PASSAGE GIVEN

Details of simulated DES/cosolvent mixtures and respective pure solvents. The total number (N) of units/molecules of each component (choline chloride ChCl, ethylene glycol EG, and water/methanol cosolvent) and the simulation average densities (308 K, 0.98 bar) are shown.
| System | x cosolvent | N ChCl | N EG | N cosolvent | Density (g.cm−3) |
|---|---|---|---|---|---|
| Pure DES | — | 300 | 600 | — | 1.1044 |
| DES/water | 0.125 | 300 | 600 | 129 | 1.1041 |
| 0.250 | 300 | 600 | 300 | 1.1029 | |
| 0.500 | 300 | 600 | 900 | 1.0953 | |
| 0.750 | 300 | 600 | 2,700 | 1.0708 | |
| 0.875 | 150 | 300 | 3,150 | 1.0430 | |
| 1.000 | — | — | 3,000 | 0.9902 | |
| DES/methanol | 0.125 | 300 | 600 | 129 | 1.0886 |
| 0.250 | 300 | 600 | 300 | 1.0695 | |
| 0.500 | 300 | 600 | 900 | 1.0195 | |
| 0.750 | 150 | 300 | 1,350 | 0.9400 | |
| 0.875 | 75 | 150 | 1,575 | 0.8804 | |
| 1.000 | — | — | 1,000 | 0.7976 |
2.3 Simulation methods
All MD simulations were performed using the Amber 16 software package (Case et al., 2016). The simulation procedure was essentially similar to that described by Perkins et al. (Perkins et al., 2014): following system equilibration (see below), NPT simulations (308 K, 0.98 bar) were performed using Langevin dynamics (5 ps−1 time constant), with weak (Berendsen et al., 1984) pressure coupling (1 ps time constant), and a 2 fs simulation time step; bonds involving hydrogen atoms were constrained using the SHAKE algorithm (Ryckaert et al., 1977). The nonbonded interaction cutoff was set at 15 Å, with long-range electrostatic interactions computed using the PME procedure (Darden et al., 1993), tolerance 10−5. The equilibration of the system was performed through a combination of steepest-descent energy minimization and NPT MD simulations; a detailed description of these steps is given in the Supplementary Material. After the equilibration phase, 20 ns long NPT production simulation trajectories were generated for each system.

STORED DATA
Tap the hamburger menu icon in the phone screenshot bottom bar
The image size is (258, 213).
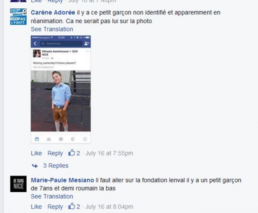click(x=85, y=139)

WORK TO DO
(a) Reproduce the part of the passage on the DES/cosolvent simulations that begins at the words "Details of simulated" and stops after "bar) are shown.".
(b) Write the next part of the passage on the DES/cosolvent simulations, picking up after its last sentence.

WRITTEN ANSWERS
(a)
Details of simulated DES/cosolvent mixtures and respective pure solvents. The total number (N) of units/molecules of each component (choline chloride ChCl, ethylene glycol EG, and water/methanol cosolvent) and the simulation average densities (308 K, 0.98 bar) are shown.

(b)
3 Results
3.1 Excess molar enthalpies
The accurate reproduction of experimental bulk liquid densities constitutes an important target in the validation of DES models (as for many other liquid systems); in fact, the current DES model ionic charges, originally developed by Perkins et al. (Perkins et al., 2014), were scaled by the authors (by a factor 0.9) to better reproduce experimental densities and transport properties compared to the corresponding model with full ionic charges (±1 e). Scaling of the ionic solute charges has been used in many previous investigations to account for the charge transfer phenomena; see Engelbrecht et al. (Engelbrecht et al., 2018) and references therein. The calculated average densities of all simulated DES/cosolvent systems are plotted in Figure 1, along with the recently reported experimental measurements of Wang et al. (Wang Y. et al., 2020); corresponding numerical data are reported in Table 1. The simulation average values may be seen to be in generally good agreement with the experimental data, with the methanol mixtures showing increasing deviation at higher methanol content; in fact, the average density of the pure methanol model is noticeably higher than the experiment; 0.797 and 0.771 g/cm3, respectively. The discrepancies between simulated and experimental densities are of effectively comparable magnitude to those previously reported for classical MD simulations of these systems, specifically by Kaur et al. (Kaur et al., 2020) for the DES/water mixtures, using a refined CHARMM-based DES force field (Kaur et al., 2019) with SPC/E water (Berendsen et al., 1987), and, very recently, by Cea-Klapp et al. (Cea-Klapp et al., 2022) for the methanol mixtures, using the OPLS-AA-based (“OPLS-DES”) force field of Doherty and Acevedo (Doherty and Acevedo, 2018). Notably, the DES/methanol simulations of Cea-Klapp et al. more accurately reproduce the mixture density at high methanol content, which is not surprising considering the employed OPLS-AA methanol model was parameterized to reproduce bulk liquid properties (Jorgensen and Tirado-Rives, 1996).
FIGURE 1.

Average densities of simulated ChCl/ethylene glycol (1:2 molar ratio) DES and pseudo-binary mixtures with either water (blue crosses) or methanol (orange plus signs) cosolvent at 308.15 K. The solid blue and dashed orange lines connect the recently reported experimental data of Wang et al. (Wang Y. et al., 2020) for the water and methanol mixtures, respectively. The density data is plotted as a function of mixture composition, expressed as a mole fraction cosolvent.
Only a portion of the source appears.